On the night that blue light struck, the corpse that had once been Horace LaFontaine staggered, skinny as a rail and barely dressed, up into the hills. He walked through fences and over large stones, pushed down small trees when they stood in his way. His bones crackled from the electricity he’d sucked out of the wall of his once-sister’s home.
The human thoughts in his mind, all the memories of the life of the man who once bore a name, were now like specimens in glass jars in a great laboratory of death.
As he made his way through dense foliage, blood-hungry night insects came at him. But before any of them could alight, cold blue electricity ignited them in the air.
He made his way like that, false fireflies dying around him as he went, perverted blue light inside and out. Walking death seeking its own company. Unbridled potential with no life to temper it.

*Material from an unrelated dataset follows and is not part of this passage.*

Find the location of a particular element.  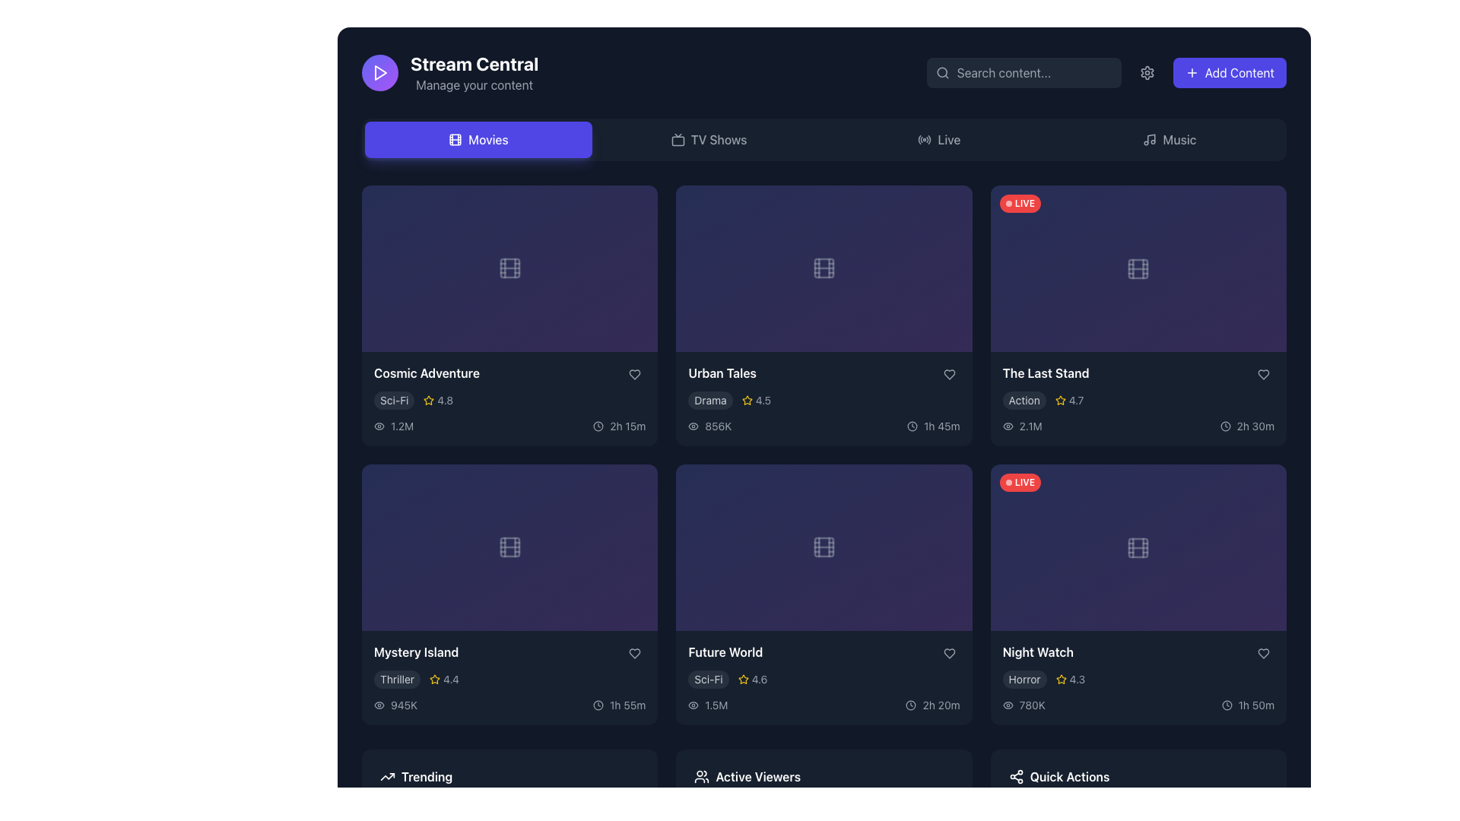

on the 'LIVE' Content Card located in the top-right corner of the grid layout under the 'Movies' tab, which is the fourth card in the grid is located at coordinates (1139, 268).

He went north dimly aware of a coyote that stalked him. Her nose close to the ground. Her quick feet ready to run. He couldn’t catch her, but then again, if she came within rock-throwing distance, she would die. Both were aware of the limits of their power. The coyote had witnessed blue light that night also. Now she smelled the unnatural odors that fumed around Horace LaFontaine. She tracked him as a scientist might follow the path of a celestial body that has, for no known reason, altered its course.
She sniffed the air and then licked the ground he walked on. All her senses cried out. She yipped and howled, but her warnings about Gray Man went unheard.
Three days later, far up a slope that was the beginning of a long meandering decline into the northern desert, Gray Man found his cave. In some cubicle of Horace’s mind he had gleaned the story of another man who died and came back to life. The man was buried in an underground chamber, behind a great boulder.
There was a stone above the cave. Gray Man climbed in, digging into the earth under the stone with hardened nails. From far off, the coyote watched, remembering the placement of the stars and the trees and the smell of the ground.